壇上にいる陛下は、たった一言でこの講堂内にいる人間すべてを黙らせた。
「この度、我が息子の専属護衛であるアインが、この学園に侵入した襲撃者を撃退した」
その言葉に戸惑い、ざわめく人々の目の前に、マティアス様と一緒にアインが壇上に登場した。
その姿は、先程まであんなに激しい戦いをしていたとは思えない程、しっかりとした足で立っている。傷一つない。
だが、アインが陛下に跪こうとすると、それを陛下が手で制止していた。
「襲撃者は、撃退しました。もう、この学園は安全です」
陛下に視線で促され、アインは涼しい表情でそう言う。それが、とても頼もしく思えたのだろう。安心し、空気が緩んだ。
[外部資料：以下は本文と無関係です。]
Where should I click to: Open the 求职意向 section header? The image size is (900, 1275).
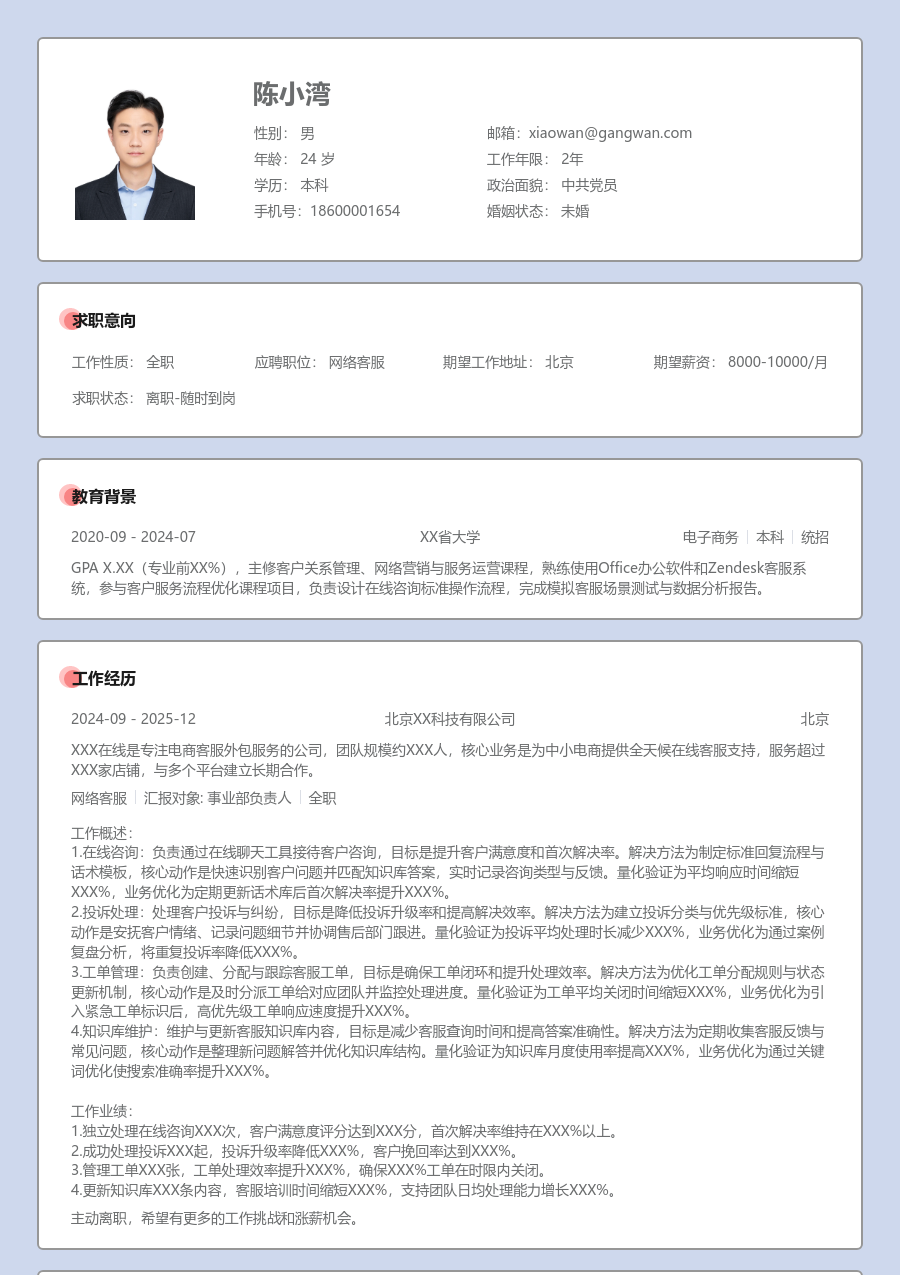click(103, 321)
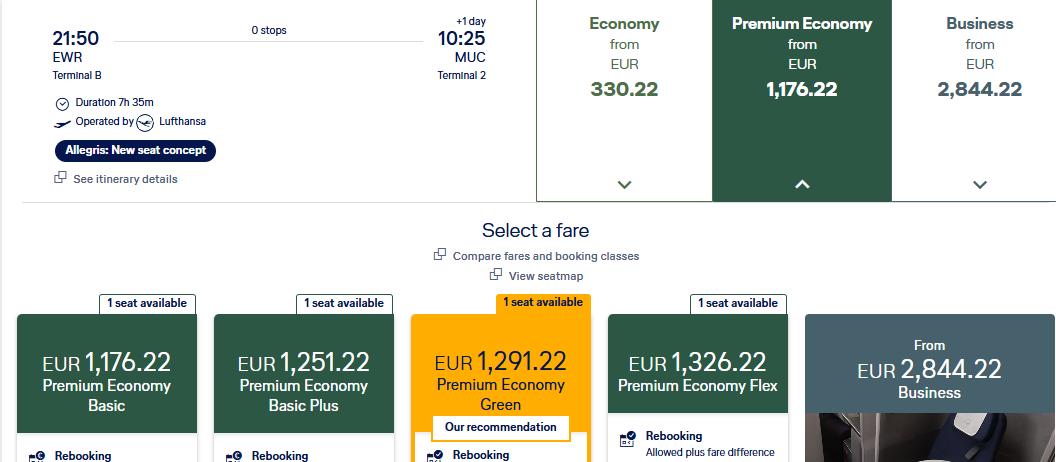Viewport: 1056px width, 462px height.
Task: Open the View seatmap link
Action: pos(546,276)
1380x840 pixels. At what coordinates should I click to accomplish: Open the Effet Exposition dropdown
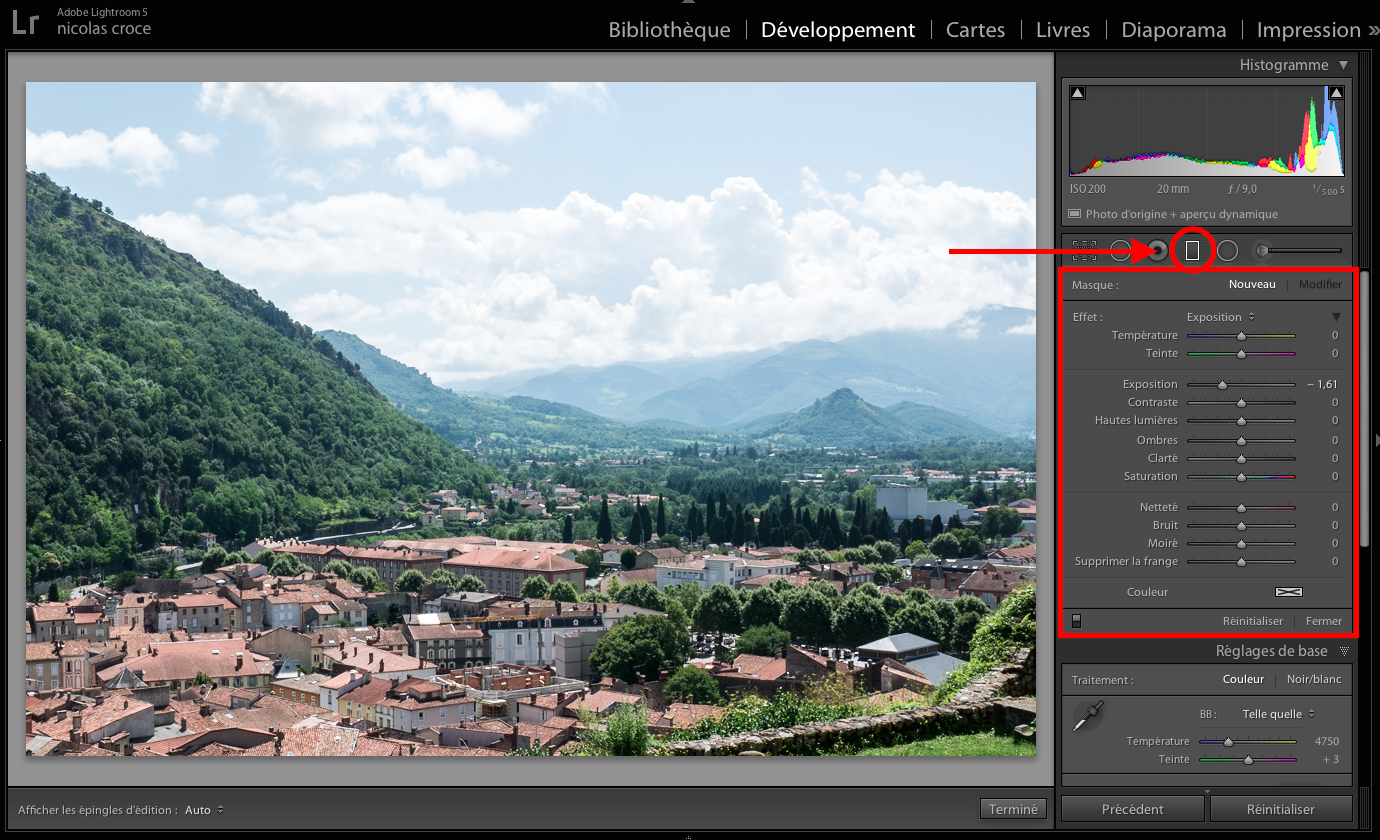(1219, 316)
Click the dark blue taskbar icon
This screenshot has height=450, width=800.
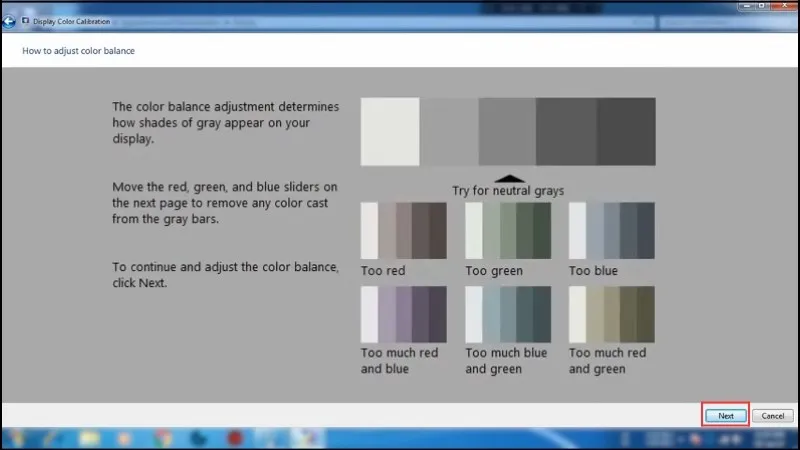coord(198,438)
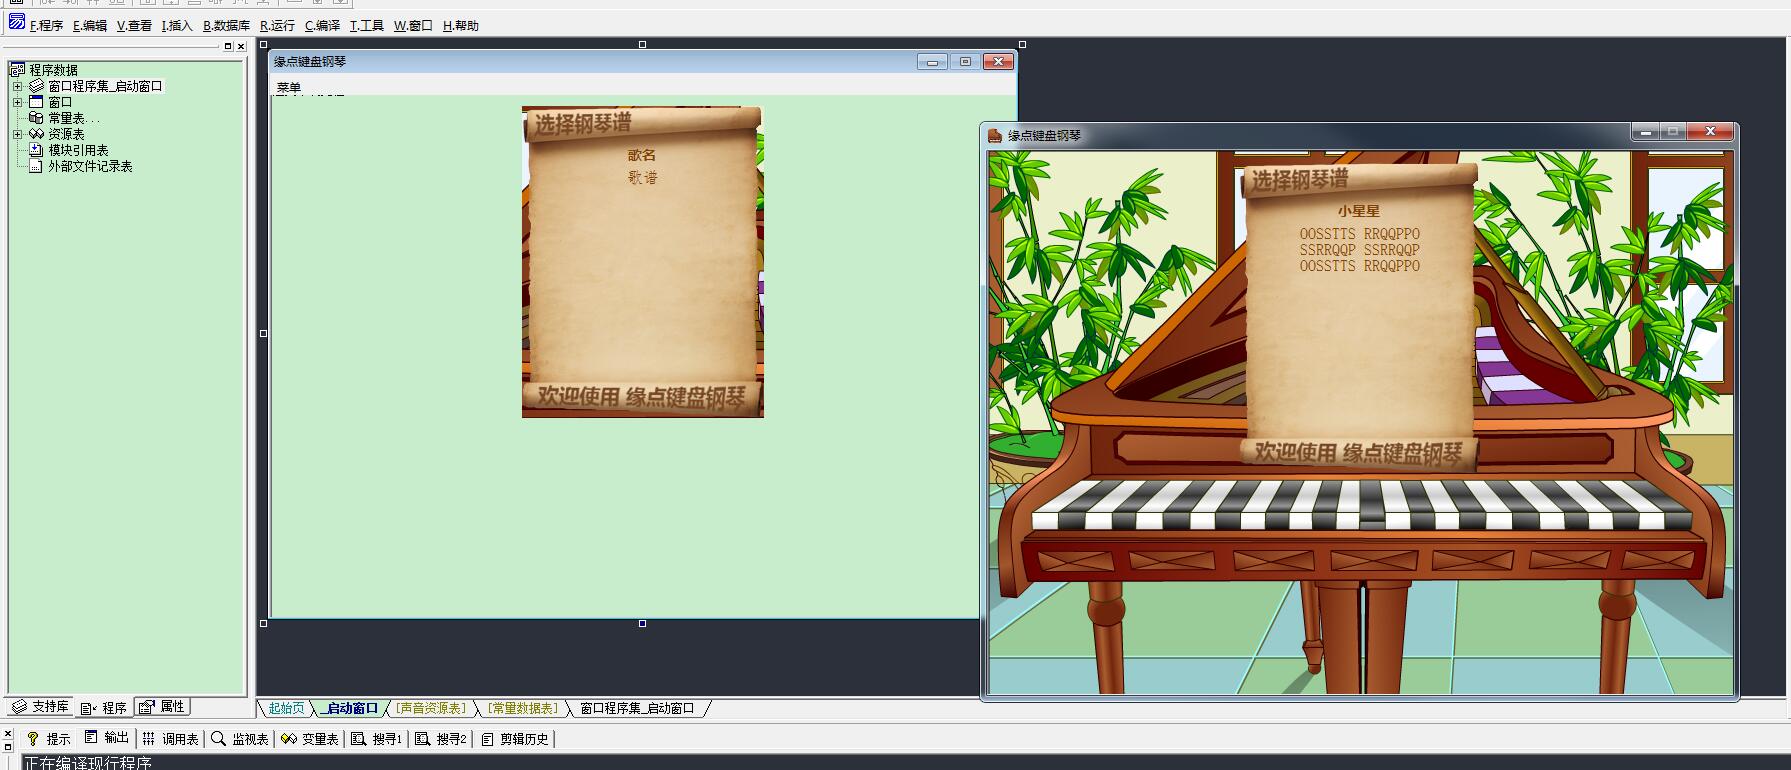This screenshot has height=770, width=1791.
Task: Open the R.运行 menu
Action: point(277,26)
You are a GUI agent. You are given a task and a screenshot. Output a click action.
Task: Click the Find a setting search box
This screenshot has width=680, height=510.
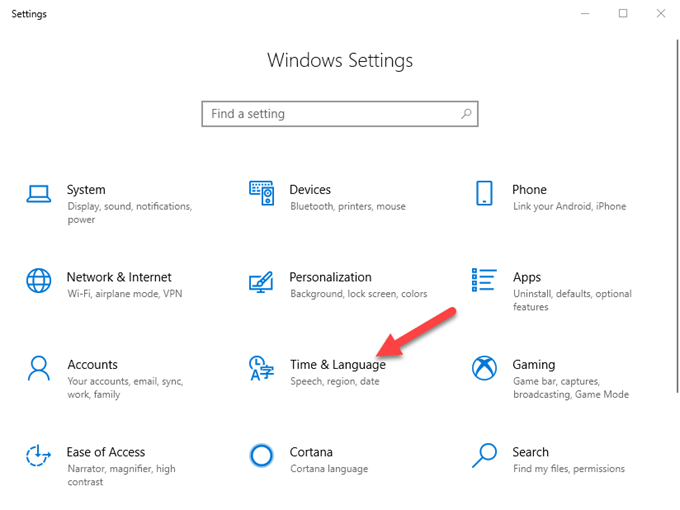330,114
「うむ、よくやった。我が国の国民を守ってくれた。感謝する」
「当然のことをしたまででございます。その上、私に助力してくださった方のお陰で、襲撃者を無事撃退いたしました」
「では、その者にも褒美をやろう。追って報せる」
「承知しました」
アインがボウアンドスクレープをし、失礼します、という言葉と共に、その場から去っていった。
ティス、カース、ティティ、スス、ティア、カティア、……結局いいのが見つからなかったんですよね……。
あとカティやスティはマティとサティがあるからなし!というのは最初から決めてありました。